Last Sunday dawned warm and sunny, so we stuffed cheese, saucisson, baguettes and water into the backpack and headed up the track behind the house, into the foothills of the Monts du Lyonnais. After several hours tramping up and down valleys, and through forests, we reached the hamlet of Châteauvieux, with its wide view over the Yzeron valley on one side, and the city of Lyon on the other.
Châteauvieux boasts not only a history dating back to Roman times, but also an 11th century chapel, which was my real motive for our day-long hike. For this medieval edifice seemed the ideal chapel for Angel of Roses – my current novel, set in this rural area west of Lyon during the 14th century plague years.
As I peered into the chapel, I felt that twinge of excitement, anticipation and nervousness, when a story starts to come alive. It was as if, in that dim and dusty interior, I could see the villagers hunched on the straw-covered flagstones, the elderly and infirm lined up on benches along the walls, all eyes on the priest.

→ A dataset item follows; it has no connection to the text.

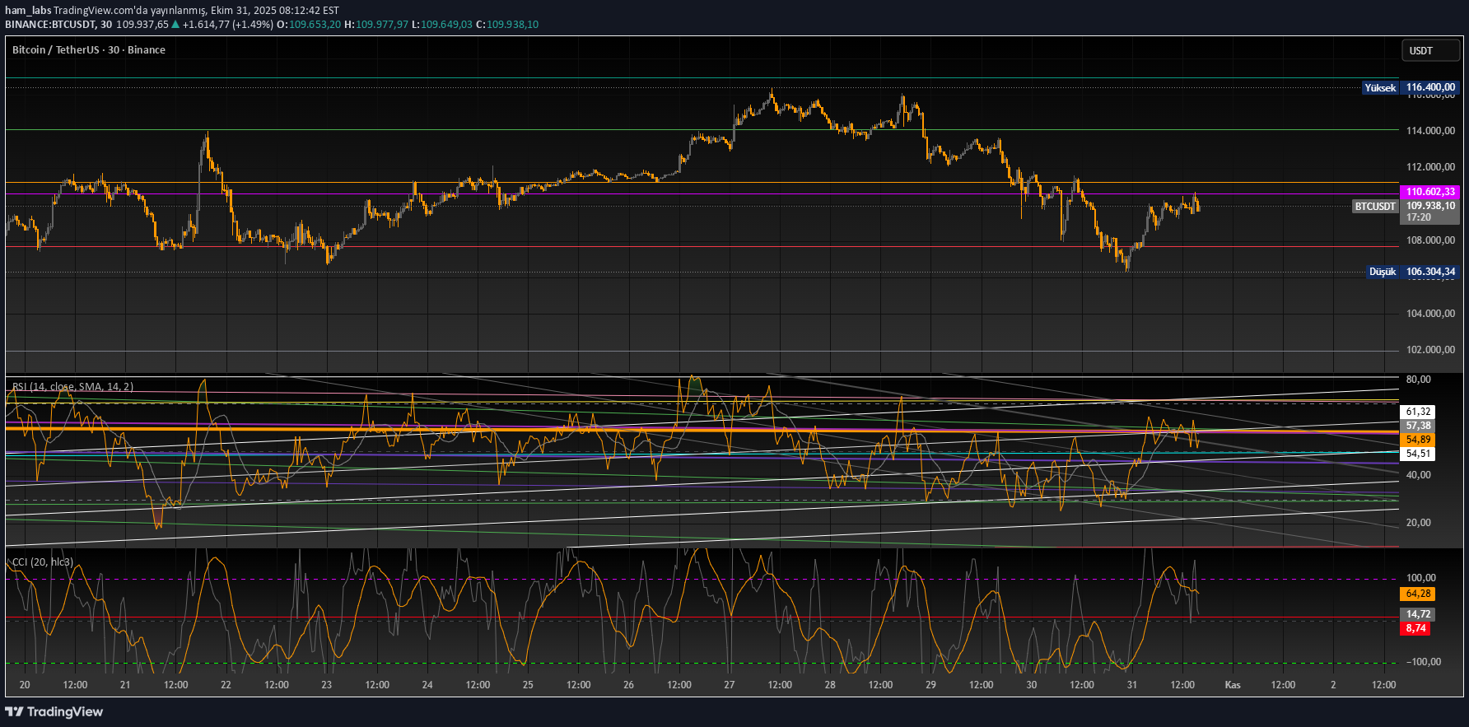Click the Düşük low price label
This screenshot has height=727, width=1469.
click(1382, 272)
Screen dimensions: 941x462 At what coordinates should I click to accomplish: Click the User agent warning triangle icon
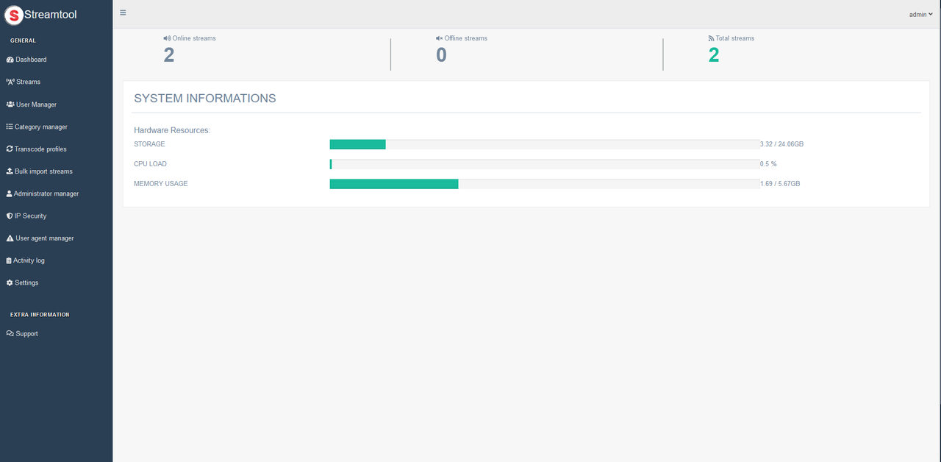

I could hear the priest telling them that Black Death had come to the village because they were all such terrible sinners, and now they must pay for their sins, and repent. And, from her glorious pedestal, I shivered at the implacable stare of the Virgin Mary.
Not a single tombstone is left standing in the cemetery, but as I walked across the grass, the silence broken only by the gentle breeze, it seemed those ancient spirits were still there, crouched in the shadow of the stone walls, watching my every move, guarding their sacred site. I expected to see a wimpled face staring from a cracked, stained-glass window.
‘Who are you?’ she would say. ‘Where do you come from, dressed like that?’
In that instant, I wished for time-travel. I’d have loved to have been in their midst, experiencing their life and times, first-hand. But only for a few hours mind, then buzz me back to the safety of the 21st century, thanks very much!